Till next day, January 4, the hashtag was alive and well kicking. That’s when we decided, enough is enough! Just like public spaces, men had occupied the online space as well and women’s voices were not heard. It was important for women to come out and reclaim the space as well as the narrative and most importantly respond to the idiocy of #NotAllMen.

Hence, on January 4, we made a call via our Twitter handle asking women to share their stories of harassment, molestation or sexual violence on Twitter with the hashtag #YesAllWomen.

We tagged the active handles from our followers, urging them to make some noise in order to reclaim the narrative. Side by side, we got together as a team and started tweeting from our respective personal handles.

Initially, many users started tweeting to us without the hashtag. We had to then request them to not miss out hashtags in order to increase the number of people tweeting with the same hashtag and thus make it trending.

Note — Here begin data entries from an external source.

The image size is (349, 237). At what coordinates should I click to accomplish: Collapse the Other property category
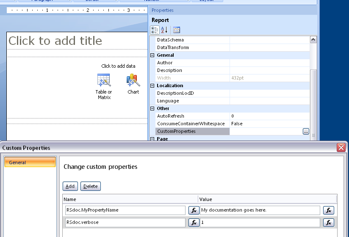152,108
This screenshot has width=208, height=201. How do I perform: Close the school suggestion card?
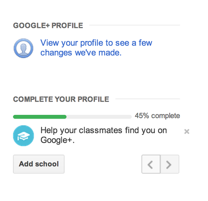click(187, 132)
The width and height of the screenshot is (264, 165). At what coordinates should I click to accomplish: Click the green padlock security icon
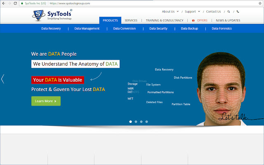(22, 3)
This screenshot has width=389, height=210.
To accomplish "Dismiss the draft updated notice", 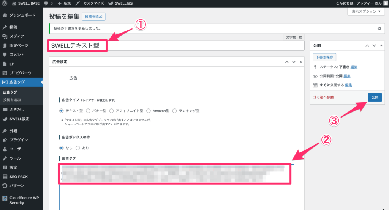I will (379, 28).
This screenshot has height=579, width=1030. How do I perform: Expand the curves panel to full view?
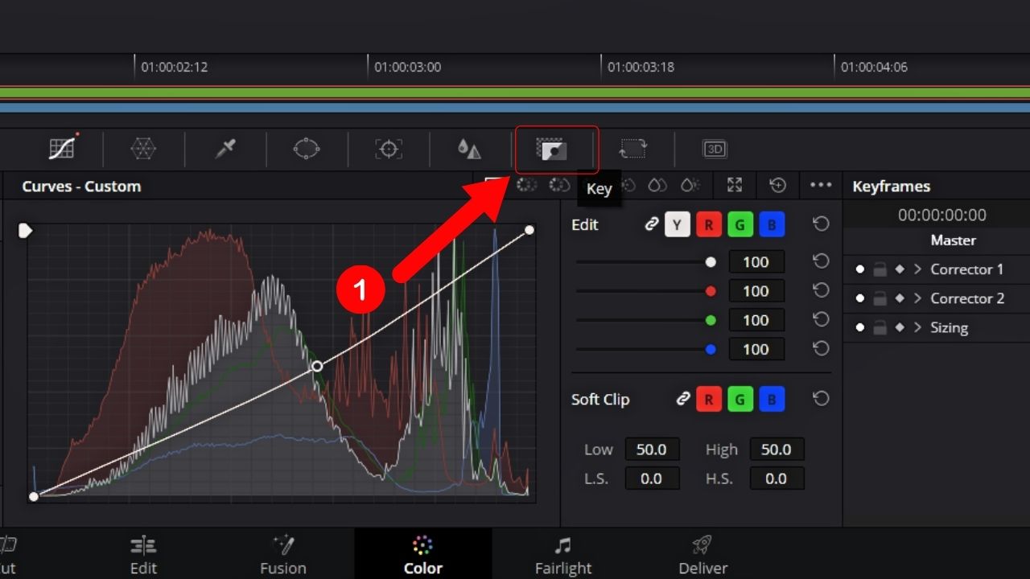pyautogui.click(x=734, y=185)
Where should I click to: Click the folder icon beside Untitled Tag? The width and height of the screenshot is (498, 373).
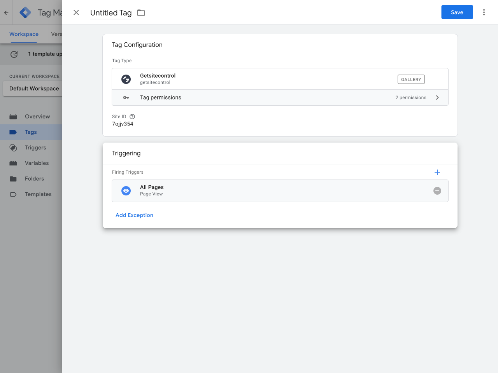point(141,13)
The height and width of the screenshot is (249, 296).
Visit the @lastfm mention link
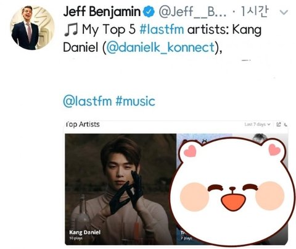click(x=88, y=101)
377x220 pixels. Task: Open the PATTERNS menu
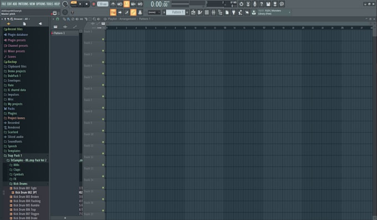23,4
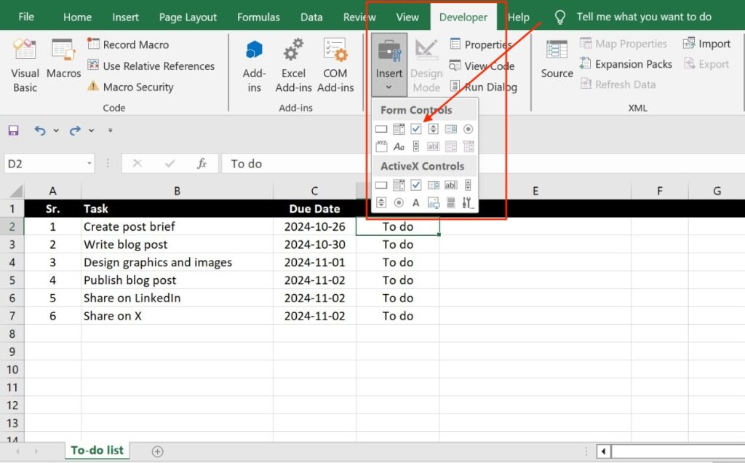The image size is (745, 463).
Task: Click the Expansion Packs button
Action: pos(626,64)
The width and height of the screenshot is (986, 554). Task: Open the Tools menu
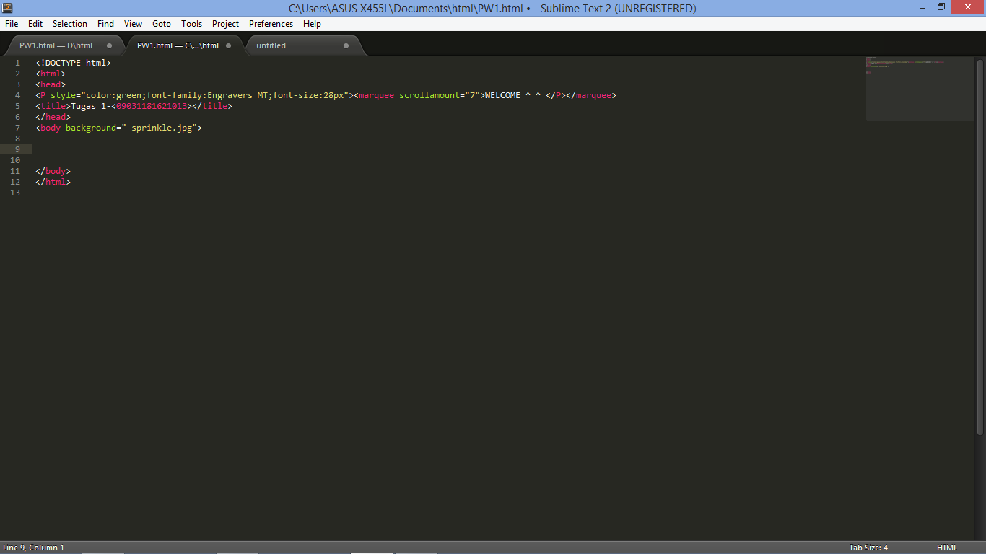click(x=191, y=23)
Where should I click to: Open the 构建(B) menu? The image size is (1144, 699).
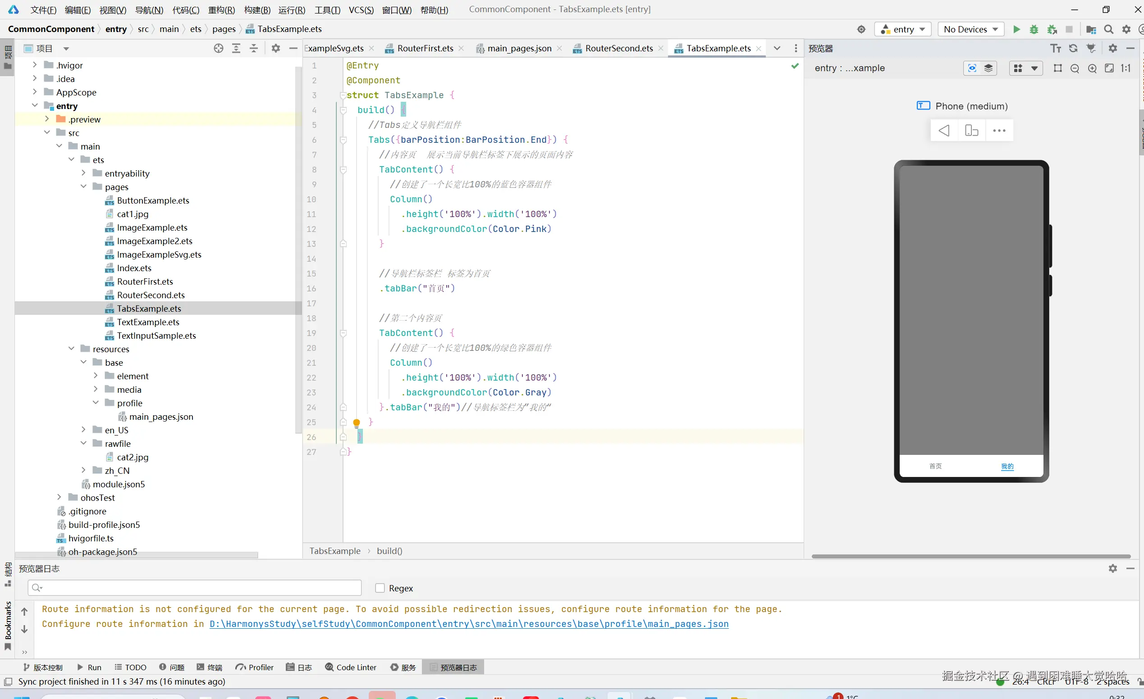(x=257, y=10)
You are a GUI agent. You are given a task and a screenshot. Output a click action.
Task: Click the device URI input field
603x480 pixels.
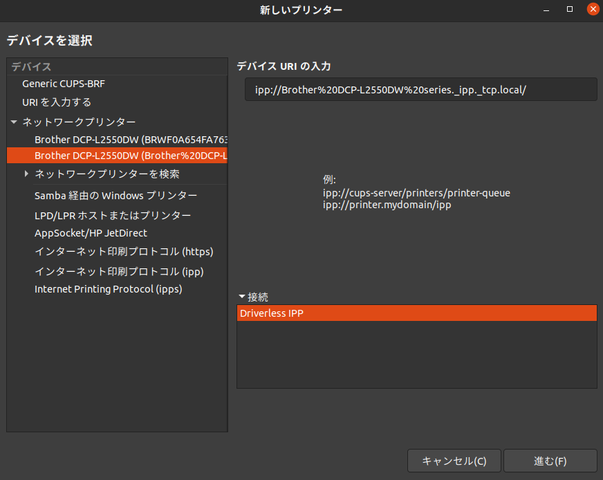point(420,90)
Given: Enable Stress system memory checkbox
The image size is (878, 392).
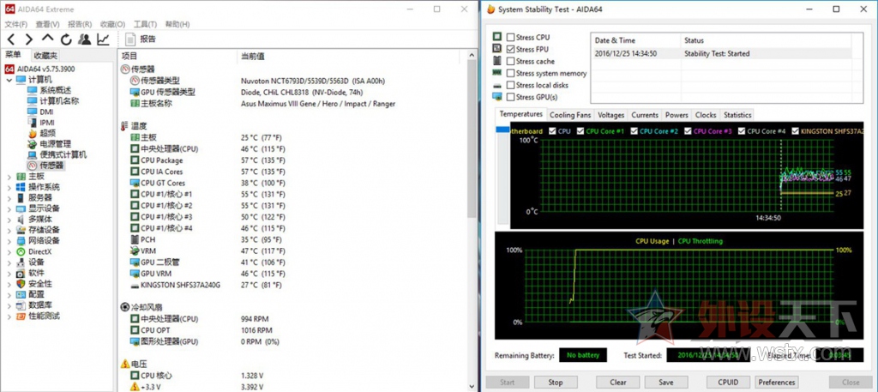Looking at the screenshot, I should (x=510, y=74).
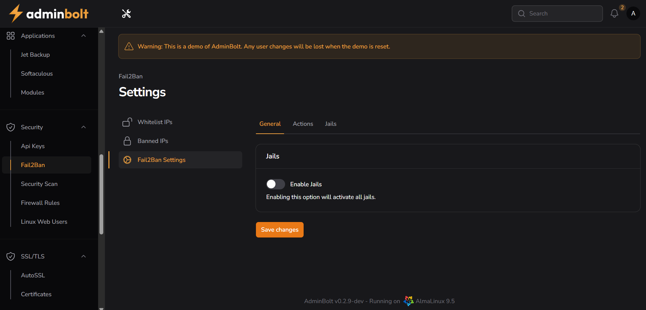Click the Whitelist IPs padlock icon

[127, 122]
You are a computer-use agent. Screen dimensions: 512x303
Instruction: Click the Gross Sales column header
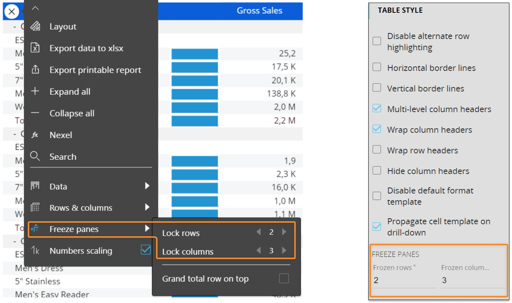[x=259, y=11]

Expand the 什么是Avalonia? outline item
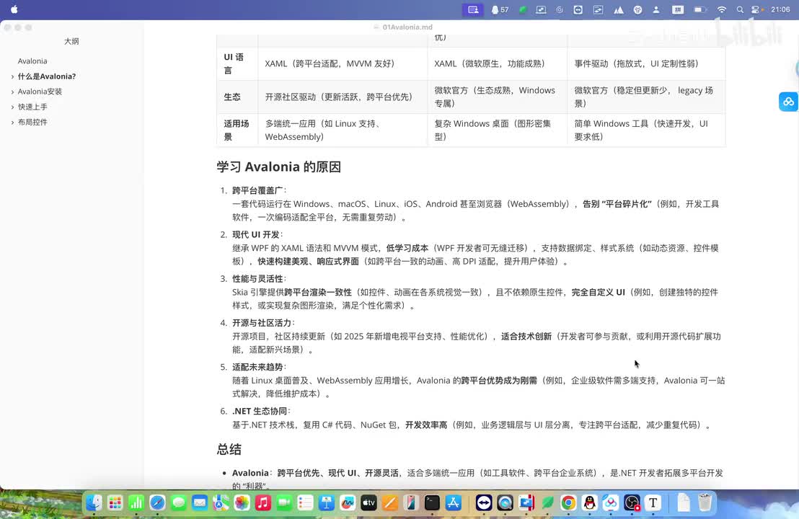point(12,76)
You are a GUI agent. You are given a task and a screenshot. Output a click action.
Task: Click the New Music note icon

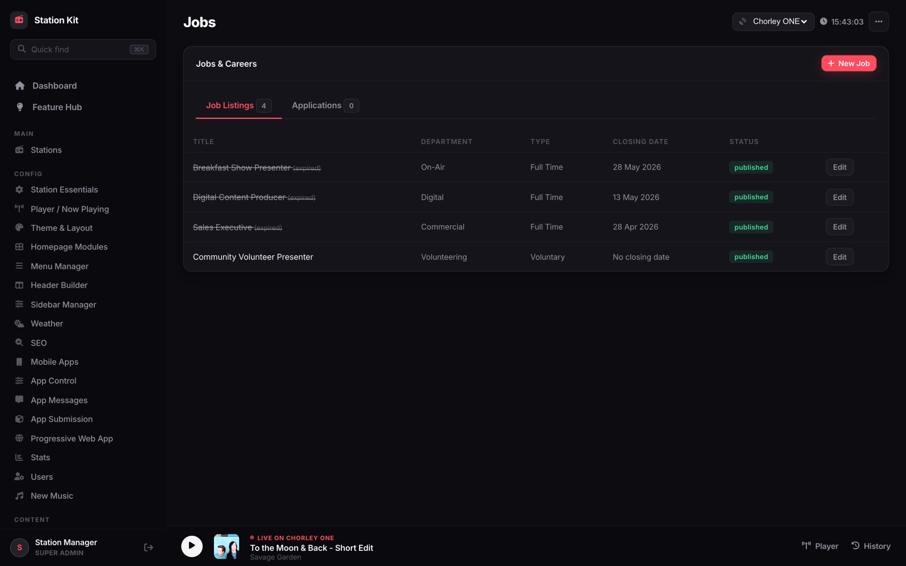click(19, 496)
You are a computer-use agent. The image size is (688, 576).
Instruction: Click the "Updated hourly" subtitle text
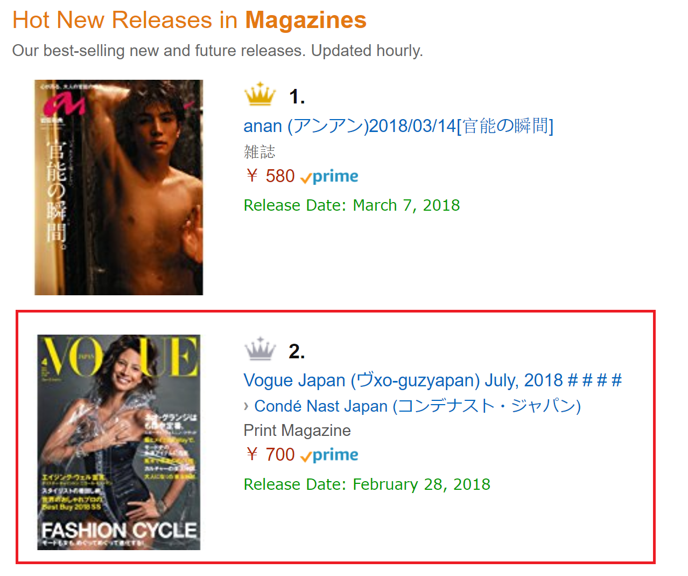point(367,51)
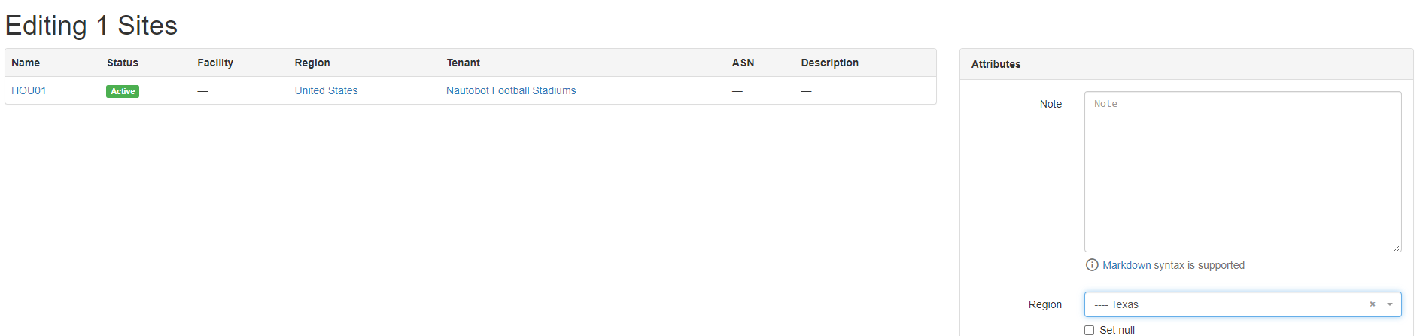Click the Description column header
The width and height of the screenshot is (1420, 336).
point(829,63)
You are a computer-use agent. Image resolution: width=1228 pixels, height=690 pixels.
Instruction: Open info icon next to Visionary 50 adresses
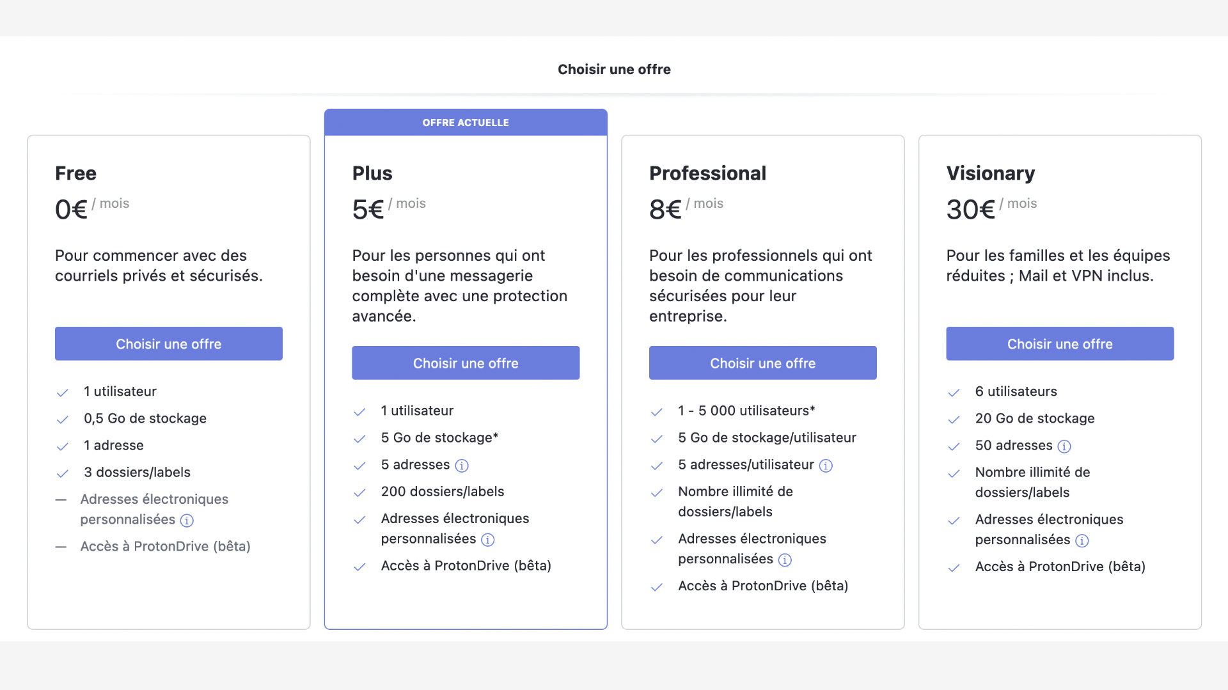click(1064, 446)
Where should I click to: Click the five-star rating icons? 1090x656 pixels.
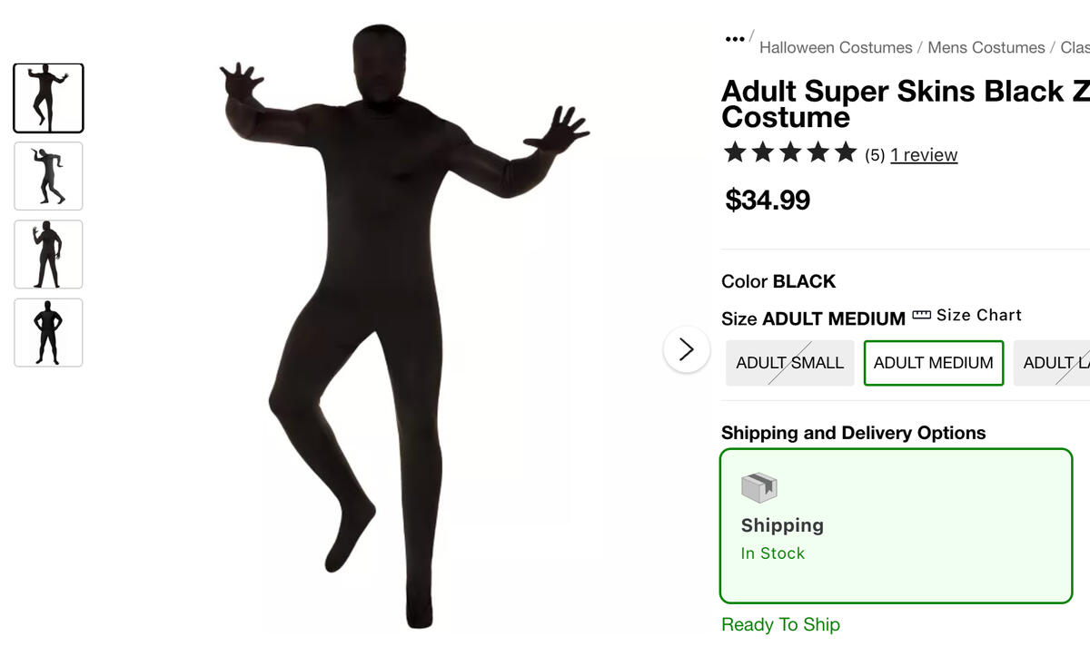coord(789,153)
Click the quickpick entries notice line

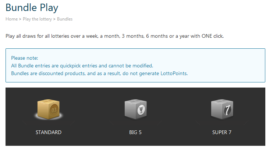tap(82, 66)
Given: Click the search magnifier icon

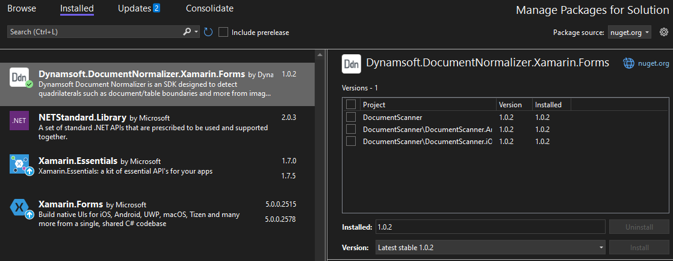Looking at the screenshot, I should click(187, 32).
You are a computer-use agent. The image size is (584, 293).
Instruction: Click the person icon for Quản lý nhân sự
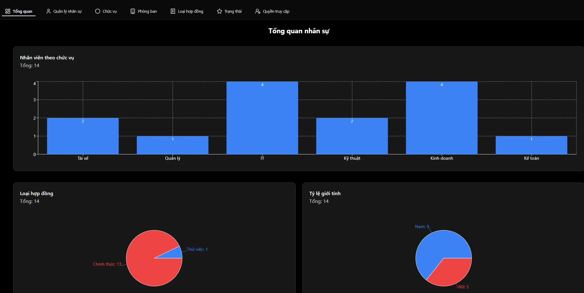tap(49, 11)
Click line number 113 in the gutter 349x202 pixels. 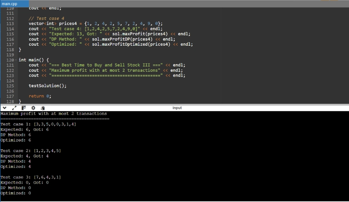[10, 24]
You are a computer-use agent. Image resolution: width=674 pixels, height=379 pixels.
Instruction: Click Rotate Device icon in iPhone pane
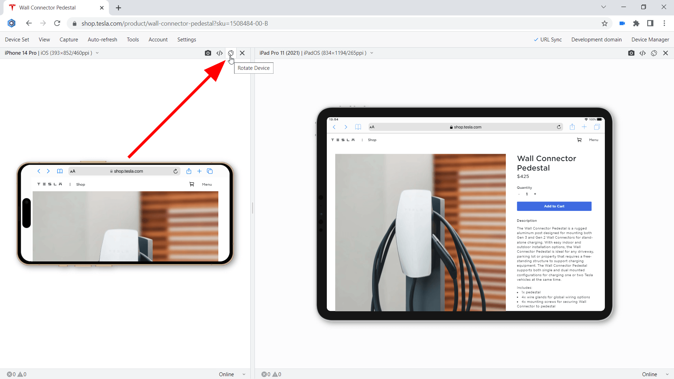pos(231,53)
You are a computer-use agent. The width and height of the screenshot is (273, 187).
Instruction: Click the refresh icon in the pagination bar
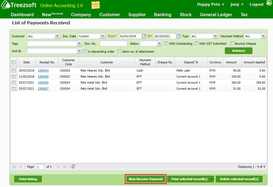click(73, 166)
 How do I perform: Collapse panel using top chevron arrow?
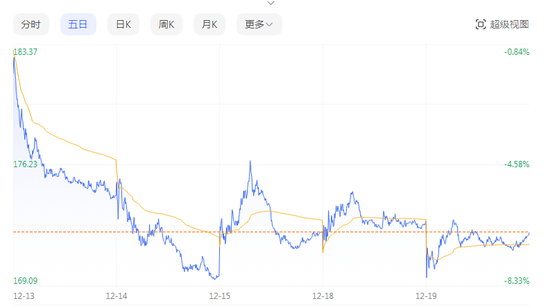pos(271,3)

What started then can be safely termed as feminist digital activism at its best. Our call slowly started gaining traction as the sentiment obviously struck a chord with a lot of women. There was this sense of solidarity and sisterhood being formed as more and more women saw other women speak out about their experiences. This is one of the biggest reasons why, after a few hours, #YesAllWomen started trending. As more women saw their experiences echoed in those of other women, they felt driven to write in with their stories too.

Hundreds of women flooded social media (mostly Twitter, but some were seen on Facebook and Instagram as well) with personal stories of how they were sexually violated as a child, as a teen, as an adult, at homes, at parks, at offices and schools, in the bus, in the metro, in the plane, in the train, even at temples and churches, by uncles and brothers, friends and foes, teachers and guardians alike. Indian women came out and owned it!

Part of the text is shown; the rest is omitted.